Historiker arbeiten Lebensgeschichte eines Holocaust-Opfers auf



Geschichte greifbar gemacht: die Studenten Jan Telgkamp und Sven Kleinert

Foto: Peter Sauer


Einmal Geschichte selbst recherchieren und medial aufbereiten, abseits typischer Seminare oder Vorlesungen – diesen Wunsch hegten zehn junge Geschichtsstudenten schon seit längerem. Jetzt ist er Wirklichkeit geworden. Vor gut einem Jahr arbeitete die Gruppe um Jan Telgkamp und Sven Keinert mit Zeitzeugen während einer Referatsübung zusammen. Über Kommilitonin Alexandra Hebbelmann lernten sie die heute 83-jährige Erna de Vries kennen. Deren Lebensgeschichte ermöglichte es ihnen, das an der Uni Erlernte "endlich einmal praxisnah umsetzen" zu können und so machten sie sich mit Feuereifer ans Werk – inklusive Zeitsprung.
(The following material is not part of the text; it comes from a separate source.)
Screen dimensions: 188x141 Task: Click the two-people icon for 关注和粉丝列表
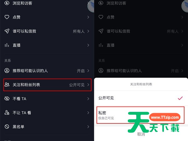[x=7, y=85]
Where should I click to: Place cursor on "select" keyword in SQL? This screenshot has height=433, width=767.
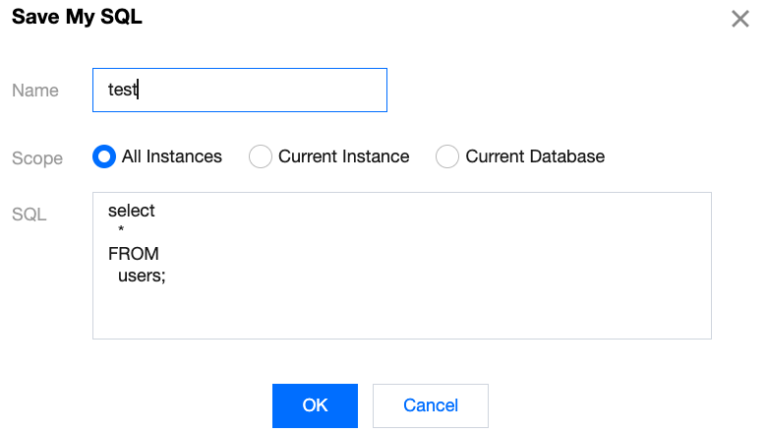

An einem Morgen des Jahres 1943 wollte Erna de Vries einfach "nur noch einmal die Sonne sehen". Denn die damals 19-jährige deutsche Jüdin  sollte mit anderen Insassen des Todesblocks 25 in Auschwitz vergast werden. Doch dann das Wunder: In letzter Minute ruft ein SS-Aufseher ihre Nummer auf und sie wird wenig später per Sondertransport nach Ravensbrück gebracht – per Sonderanordnung für "Mischlinge". So überlebte de Vries den Holocaust. Ihre Mutter wurde jedoch in Auschwitz ermordet.

Nicht nur diese Geschichte hat die jungen Studenten sehr bewegt. Der 23-jährige Telgkamp umreißt das Ziel des Projektes daher so: "Damit Erna de Vries’ Schicksal und damit das der Millionen anderen Holocaust-Opfer nicht vergessen wird, möchten wir dazu beitragen, dass es möglichst vielen, vor allem jungen Menschen zugänglich gemacht wird." So installierten sie ein Internet-Portal, um die in mühsamer Kleinarbeit recherchierte Lebensgeschichte prägnant darstellen zu können. Derzeit bereiten sie einen 45-minütigen Dokumentationsfilm vor, den sie später ins Internet stellen werden. Dafür drehen sie auch in Auschwitz und Ravensbrück.

Außerdem erstellen die zehn Studenten eine umfangreiche DVD mit dem Film sowie didaktischem Material für Schulen und einem mehrstündigen Gespräch mit Erna de Vries. Auch wenn einige neben der Uni noch jobben und sich für das Filmprojekt schon mal "drei teilen" müssen, machen sie die Extraarbeit gerne. "Für Erna de Vries und auch", so Sven Keinert, "weil das Projekt uns später bei unserer Jobsuche als Türöffner dienen kann." Doch der Sprung über den Tellerrand der Uni  kostet Geld, das die Studierenden alleine aufbringen müssen. Deshalb suchen sie noch Sponsoren.